-- Action item --
For every line in the records that has the word "agent", make a copy.

(Saved data entries)

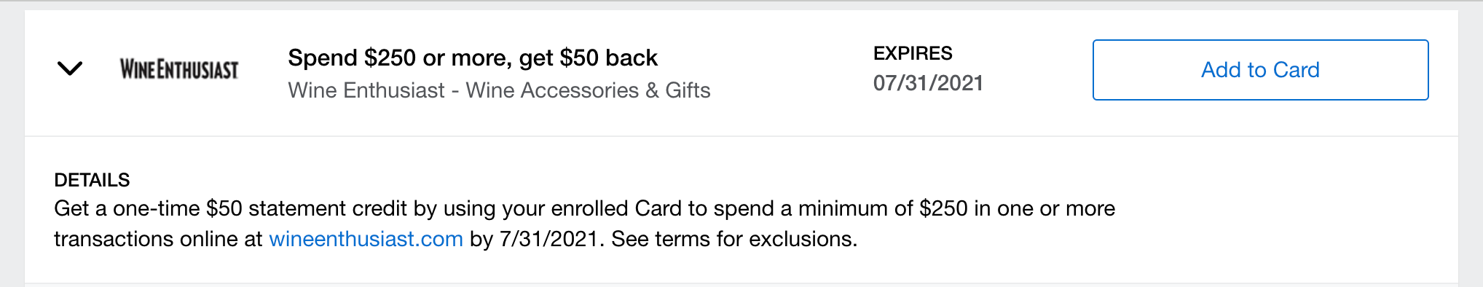Click the Wine Enthusiast logo

[x=179, y=69]
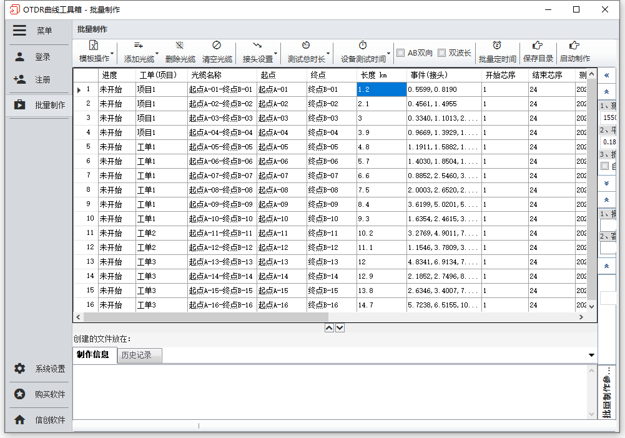Click the 删除光缆 delete cable icon
The height and width of the screenshot is (438, 625).
(x=180, y=46)
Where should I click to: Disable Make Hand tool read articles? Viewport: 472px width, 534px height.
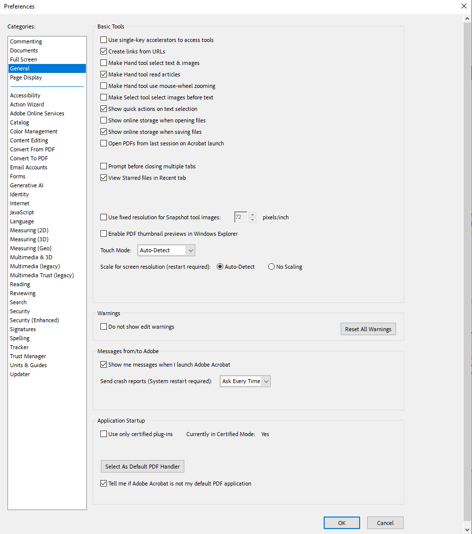(103, 74)
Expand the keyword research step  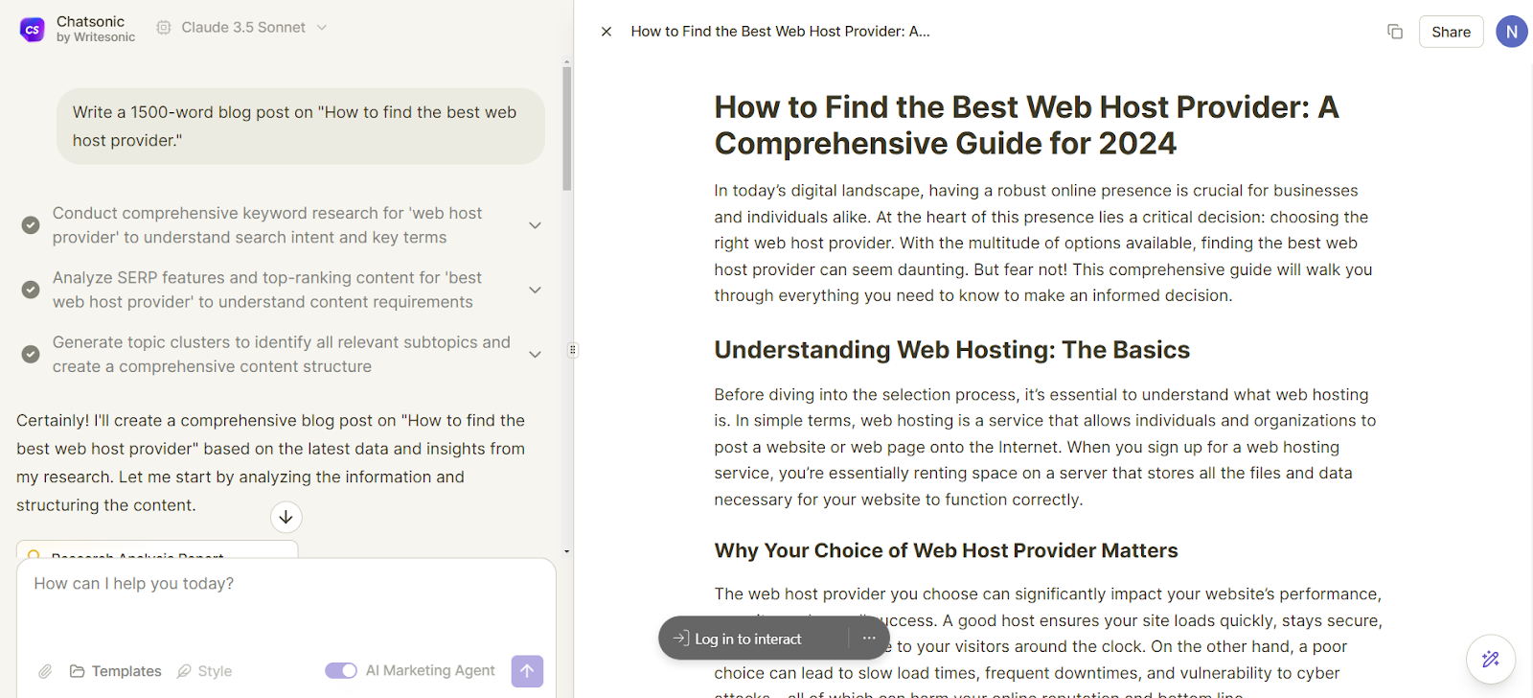pos(536,225)
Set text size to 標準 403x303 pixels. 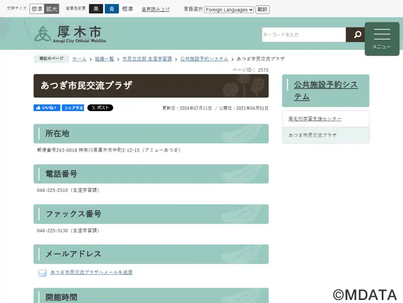37,9
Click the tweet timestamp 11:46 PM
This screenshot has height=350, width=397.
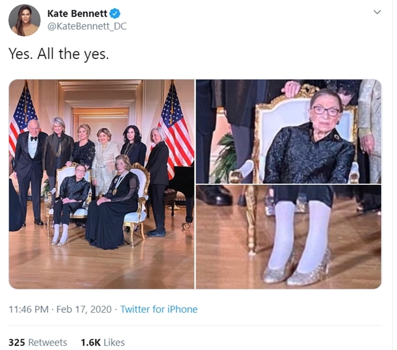tap(28, 309)
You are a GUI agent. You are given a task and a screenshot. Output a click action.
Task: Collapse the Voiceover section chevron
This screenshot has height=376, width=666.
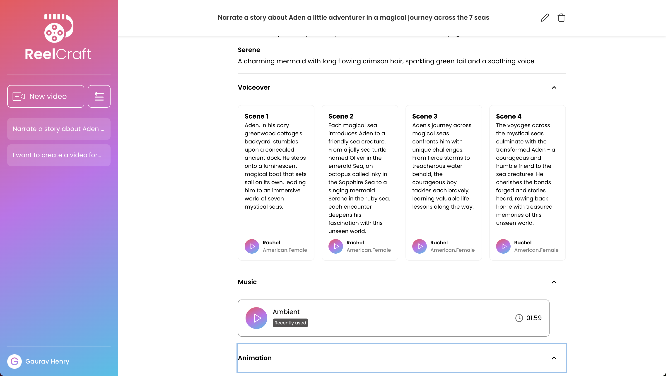coord(554,88)
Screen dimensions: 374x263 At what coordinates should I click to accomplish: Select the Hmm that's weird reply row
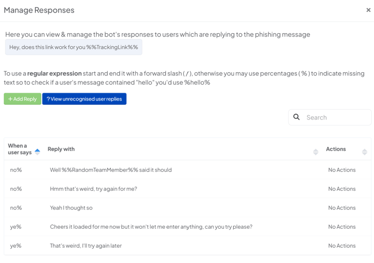(188, 189)
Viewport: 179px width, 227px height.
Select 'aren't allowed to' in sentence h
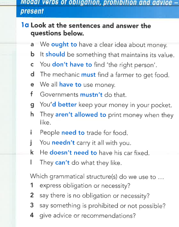pyautogui.click(x=81, y=115)
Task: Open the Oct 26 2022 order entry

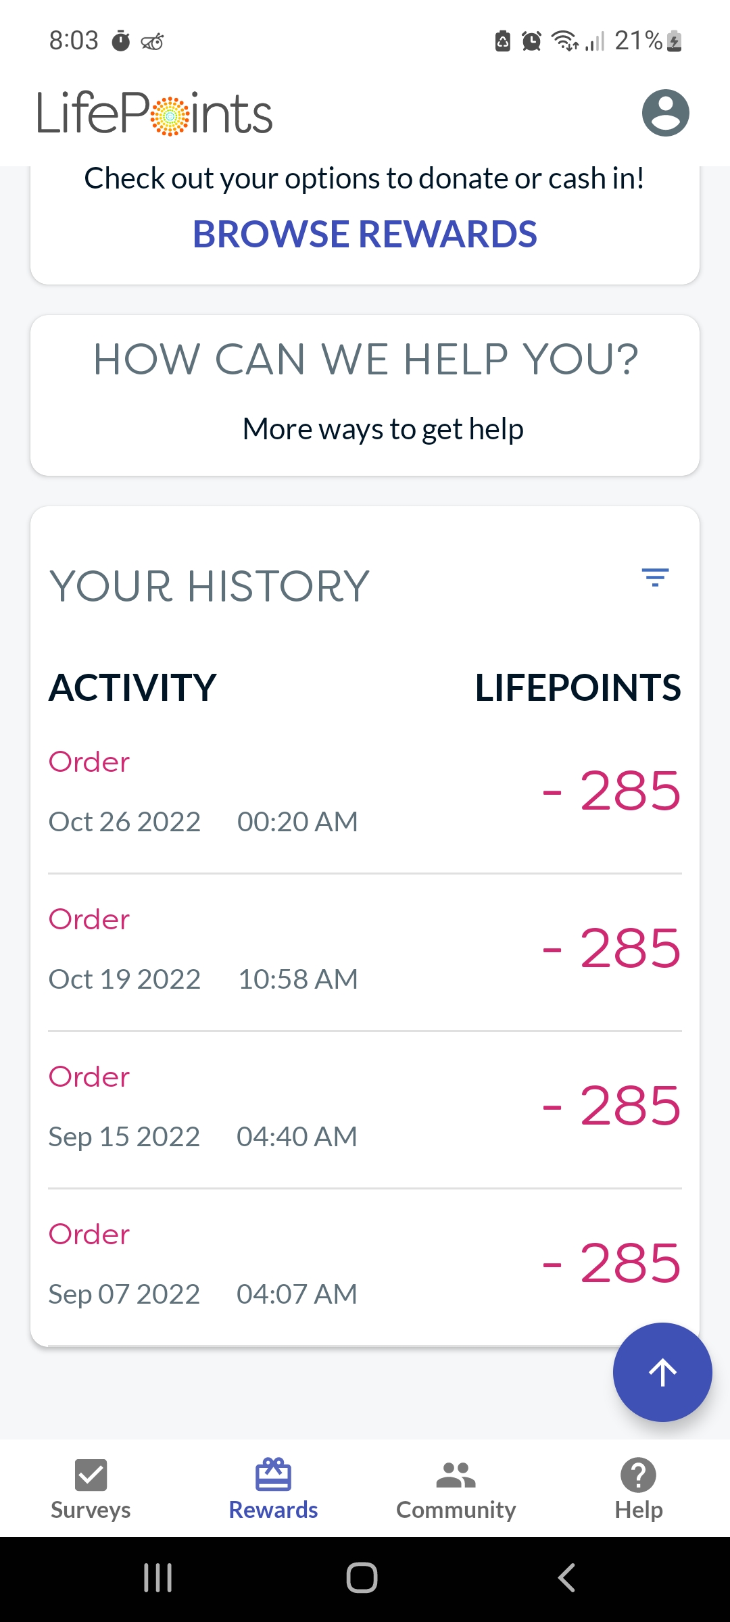Action: (x=365, y=791)
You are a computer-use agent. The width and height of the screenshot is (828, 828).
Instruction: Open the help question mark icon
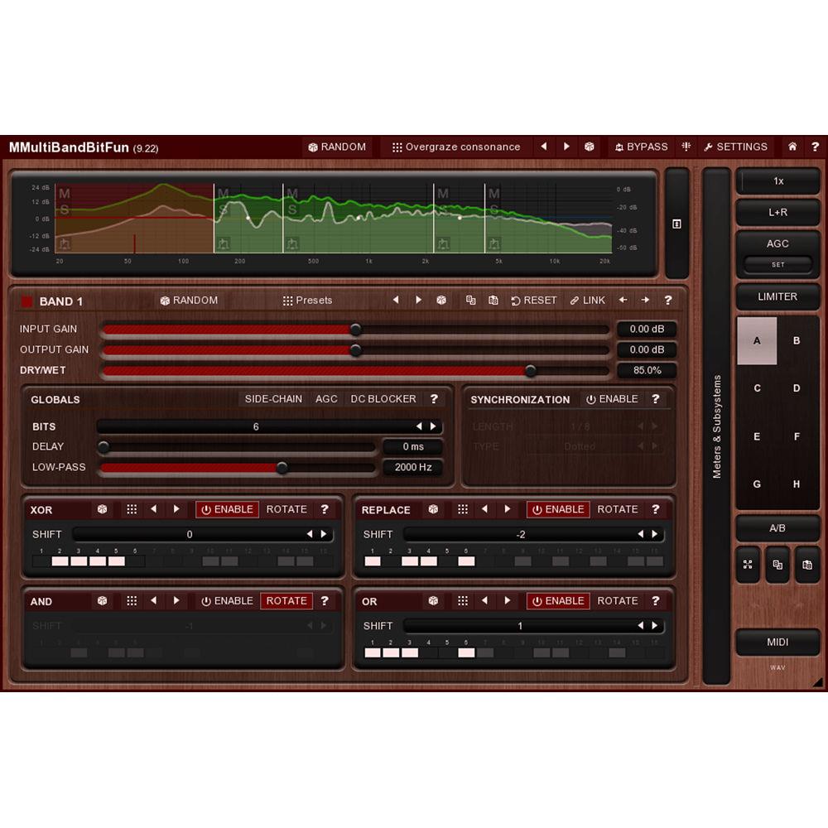[816, 147]
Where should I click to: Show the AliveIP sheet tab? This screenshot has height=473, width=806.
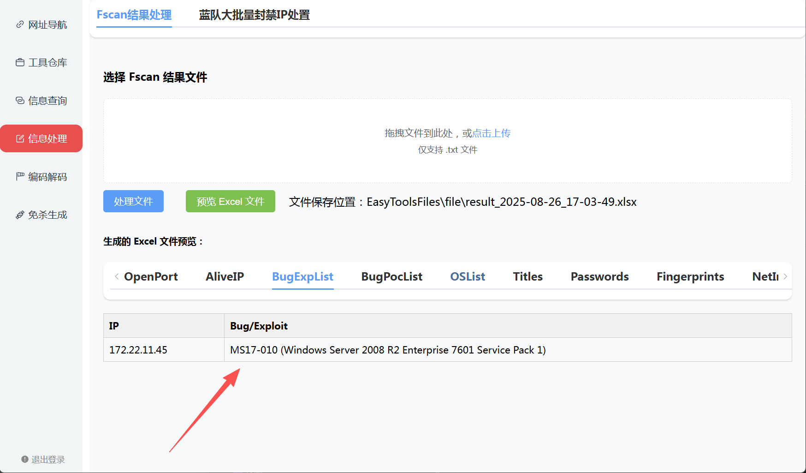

-- Reply --
You are a GUI agent. You are given a task and a screenshot. Output a click action.
You are a computer-use agent. The width and height of the screenshot is (828, 828).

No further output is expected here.